In my early days as a dog owner, I idolized “classic” neighborhood walks. Part of this was Scout’s fear-based dog reactivity—the ability to go on a casual stroll where we might encounter other dogs felt impossible and so also impossibly tantalizing—but part of it was internalizing popular messages over the years. If you have a dog? You walk the dog. It’s just what you do.
The thing is that Scout did not enjoy neighborhood walks. She’d spend more time scanning her surroundings with anxiety than investigating with curiosity. If I constantly fed her treats, sure, she had an okay time. If we’d taken the same route repeatedly, sure, she’d find some comfort in knowing what to expect. But I spent too long begging her to become a happy-go-lucky suburban dog before finally abandoning that arbitrary dream in favor of asking what actually brought her joy.
And what fulfilled our cattle dog most was play. She loves to compete with us during tug and cooperate with us during fetch. She loves to parade around a prize—a textured stick, an old frisbee someone left behind at the park—she won fair and square. Play has been the gateway to basically everything good in our life.
When we talked about moving into a van full time, I was worried about our ability to fulfill Scout with the raucous games we’d all come to love. Her confidence to engage in play often depended on her familiarity with an environment—new places made her nervous, and nervousness did not beget goofing off—and I didn’t know how she’d adjust to our constant travel. Thankfully with each new place we parked (and each new challenge we faced together, as a team) her resilience only grew.
And then, maybe a little over a year ago, we noticed something weird: Our sensitive cattle dog was… enjoying neighborhood walks?

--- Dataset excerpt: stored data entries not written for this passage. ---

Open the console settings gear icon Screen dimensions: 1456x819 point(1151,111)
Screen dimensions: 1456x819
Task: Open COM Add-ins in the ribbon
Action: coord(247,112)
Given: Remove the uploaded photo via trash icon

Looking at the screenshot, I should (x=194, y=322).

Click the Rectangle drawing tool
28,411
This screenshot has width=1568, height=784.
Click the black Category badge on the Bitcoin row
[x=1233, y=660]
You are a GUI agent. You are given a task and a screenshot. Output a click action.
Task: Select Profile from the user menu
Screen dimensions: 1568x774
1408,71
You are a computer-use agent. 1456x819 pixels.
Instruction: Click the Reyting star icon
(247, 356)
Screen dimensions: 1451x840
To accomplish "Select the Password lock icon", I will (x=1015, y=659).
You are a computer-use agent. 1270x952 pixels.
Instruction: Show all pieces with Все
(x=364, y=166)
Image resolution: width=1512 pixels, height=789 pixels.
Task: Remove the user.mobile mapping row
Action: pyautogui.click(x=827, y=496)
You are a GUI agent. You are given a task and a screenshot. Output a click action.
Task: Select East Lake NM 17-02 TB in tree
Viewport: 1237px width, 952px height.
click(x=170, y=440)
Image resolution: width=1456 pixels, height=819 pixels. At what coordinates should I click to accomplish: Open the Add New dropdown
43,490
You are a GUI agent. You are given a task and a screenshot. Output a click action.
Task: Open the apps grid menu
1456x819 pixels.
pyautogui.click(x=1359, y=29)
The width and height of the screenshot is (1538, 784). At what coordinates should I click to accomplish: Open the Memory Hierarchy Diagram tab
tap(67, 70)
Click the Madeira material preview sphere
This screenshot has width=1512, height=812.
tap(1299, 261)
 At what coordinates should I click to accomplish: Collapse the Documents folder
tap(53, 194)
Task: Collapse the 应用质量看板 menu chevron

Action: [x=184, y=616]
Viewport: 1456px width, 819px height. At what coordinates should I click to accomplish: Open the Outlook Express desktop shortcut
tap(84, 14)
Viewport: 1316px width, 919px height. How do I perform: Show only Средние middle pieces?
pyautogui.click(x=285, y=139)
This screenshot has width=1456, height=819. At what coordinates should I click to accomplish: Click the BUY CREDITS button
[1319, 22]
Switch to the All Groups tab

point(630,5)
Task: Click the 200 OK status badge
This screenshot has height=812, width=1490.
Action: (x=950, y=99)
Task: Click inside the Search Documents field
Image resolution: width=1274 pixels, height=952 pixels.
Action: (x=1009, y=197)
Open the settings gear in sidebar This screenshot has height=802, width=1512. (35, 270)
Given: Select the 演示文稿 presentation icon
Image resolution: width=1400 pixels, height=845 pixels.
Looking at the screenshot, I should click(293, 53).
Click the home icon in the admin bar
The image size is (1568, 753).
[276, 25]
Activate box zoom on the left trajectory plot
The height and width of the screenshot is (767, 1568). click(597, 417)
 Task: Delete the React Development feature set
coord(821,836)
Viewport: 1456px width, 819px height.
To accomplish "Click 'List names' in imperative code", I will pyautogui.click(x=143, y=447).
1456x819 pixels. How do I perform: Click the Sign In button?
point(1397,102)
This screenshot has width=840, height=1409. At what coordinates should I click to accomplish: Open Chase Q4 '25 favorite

She was leading the way. She was stopping to sniff. She was continuing to sniff even when monster garbage trucks blared deafening engines five feet from where she stood. She was lingering on the edge of yards that contained barking dogs because the scent trails intrigued her more than the fellow canids intimidated her. She was hopping back into the van with relaxed body language instead of a frantic desire to escape the outside world’s stress.
“Who is this dog?” we asked ourselves. “How did this happen?”
It was not like we’d been working with any intention towards this goal. We’d let it go so long ago. Of course, once we stopped prioritizing it for the wrong reasons we arrived there on her own timeline.
Today simple walks are a completely reasonable way to fulfill Scout. I used to teeter between putting neighborhood strolls in the “biological fulfillment” and “focus work” categories of our daily fulfillment checklist because so often they drained her. Now? Barring terrible flukes (like being hounded by an off-leash dog or startled by a kid on a Razor scooter) they are almost guaranteed to fill her cup.
Yesterday we went on three walks—all in urban areas of Madison, Wisconsin and all on leash—and Scout fell into bed with satisfied exhaustion. I know some of this is her age, of course. I’d be remiss not to admit she just needs less from us than ever before.
But she’s also just more at peace in the world than ever before.
Year over year, Scout the weirdo rescued blue heeler becomes more like a normal dog who can do normal things without oodles of management. While I still think “normal” is overrated (farewell, arbitrary expectations on diverse living creatures!) it’s pretty damn satisfying to feel like we have all these extra opportunities.
Sometimes it feels like our huge transformations are done after all this time and all our work. Turns out we’re still growing.
This makes a lot of sense. The more Scout gets comfortable with new environments, the more her confidence has grown, and now she knows that she can trust herself (and you) to handle pretty much anything that a neighbourhood walk can throw at her. Good job Scout!
I love this for the three of you in your house on wheels. I also feel a bit of anxiety, wondering if it will take my dog another five years to make peace with the world. They say "normal" is overrated, but it's nice to have the option!